EXERCISE AIM
Beginning with the line that holds "The width and", copy each line exactly through the end of the entries, but leave the pictures out.
[SOURCE RECORDS Boundary: Start]
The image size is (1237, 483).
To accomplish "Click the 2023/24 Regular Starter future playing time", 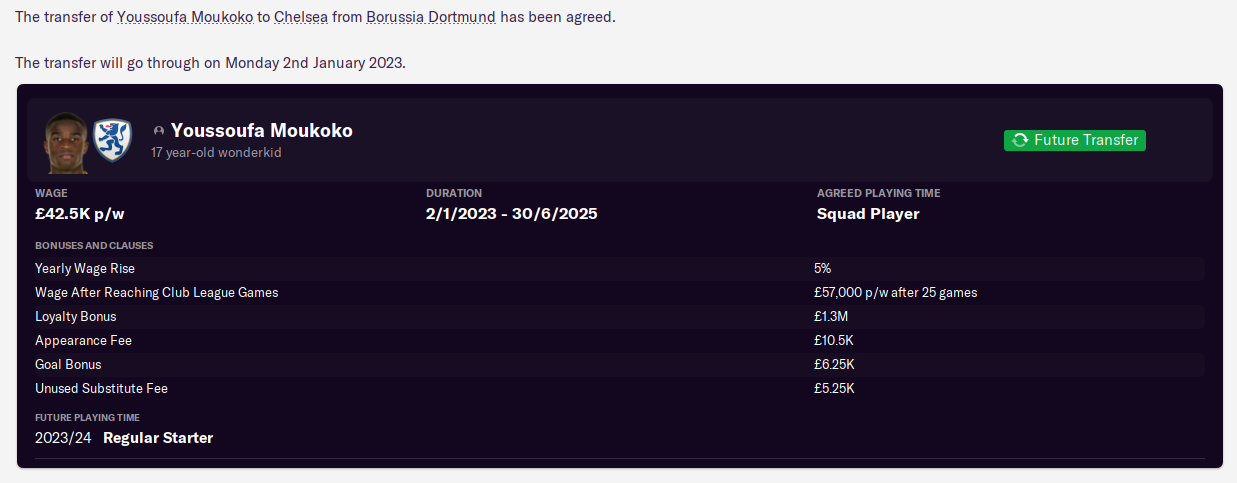I will tap(124, 438).
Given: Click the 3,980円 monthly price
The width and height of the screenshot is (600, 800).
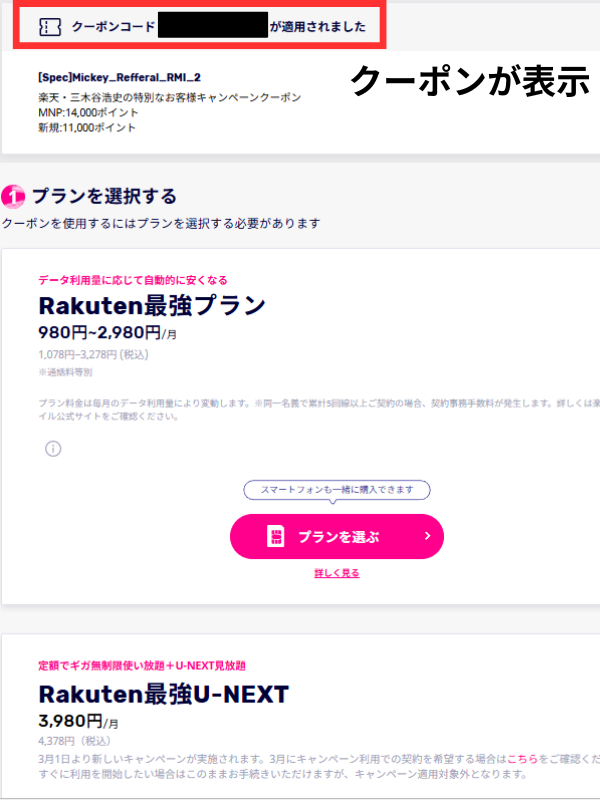Looking at the screenshot, I should click(70, 720).
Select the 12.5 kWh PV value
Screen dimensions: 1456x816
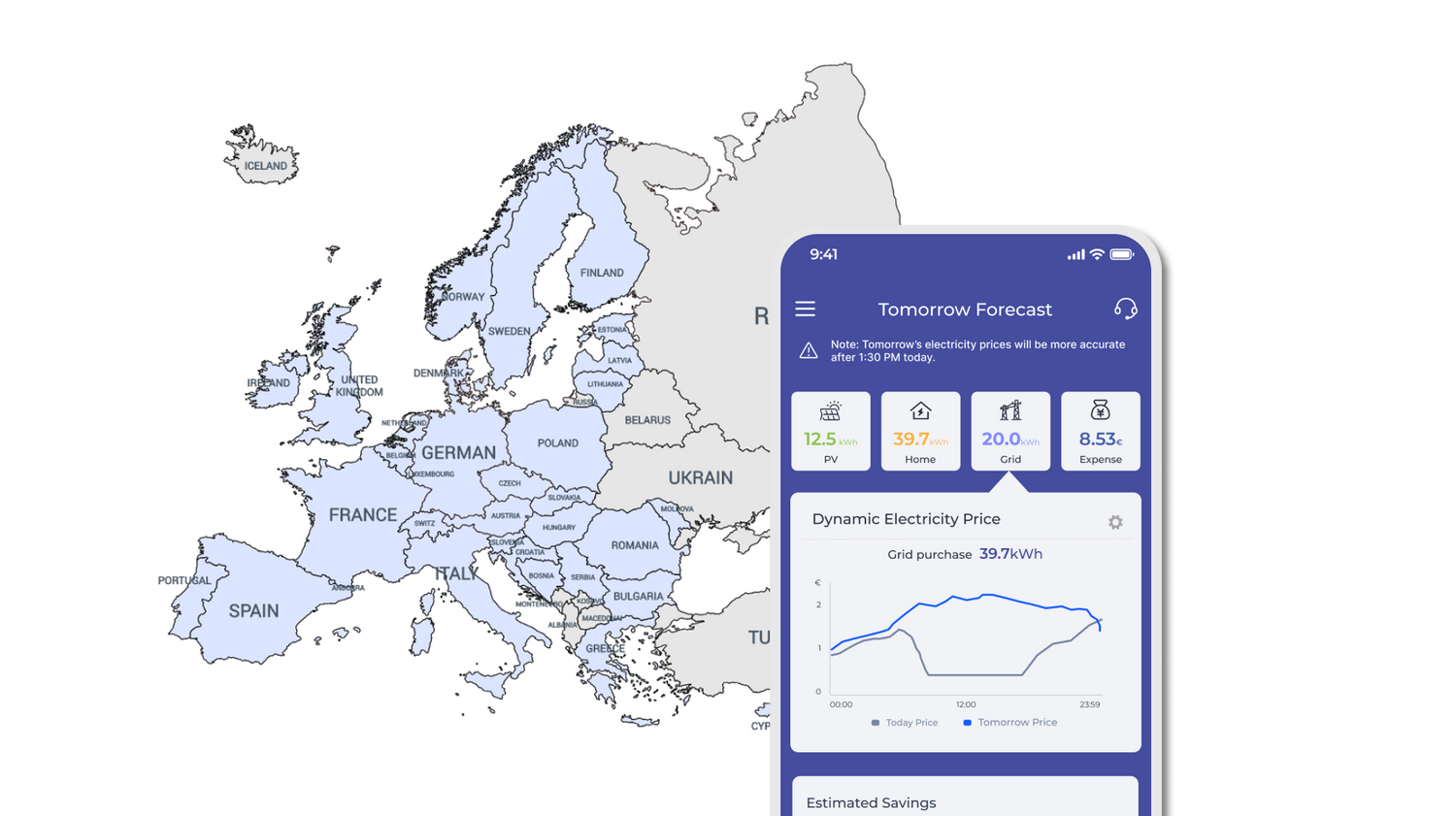[x=829, y=440]
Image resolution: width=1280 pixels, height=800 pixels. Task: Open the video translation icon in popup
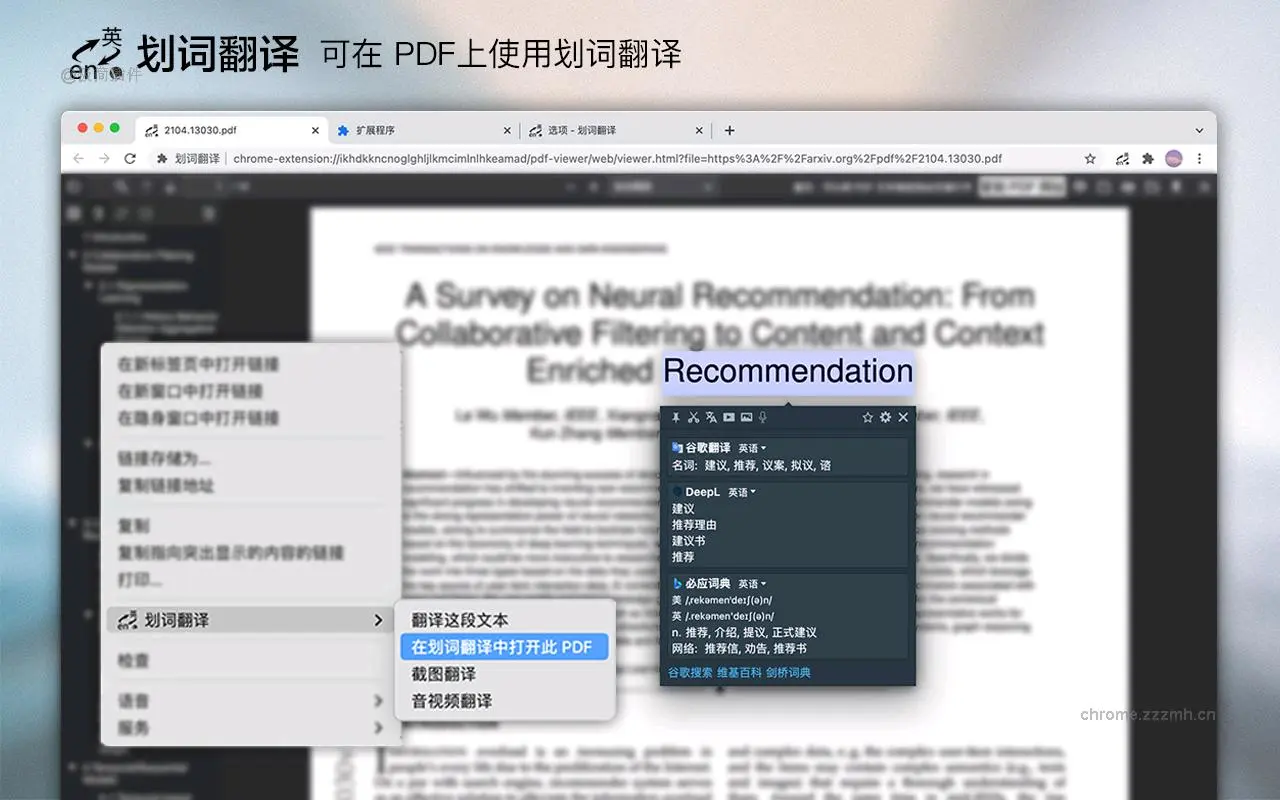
[SOURCE RECORDS Boundary: End]
REPLY TO THE TASK
The width and height of the screenshot is (600, 800).
Looking at the screenshot, I should click(70, 720).
Select the 12.5 kWh PV value
Screen dimensions: 1456x816
[x=829, y=440]
Image resolution: width=1280 pixels, height=800 pixels. Task: Open the video translation icon in popup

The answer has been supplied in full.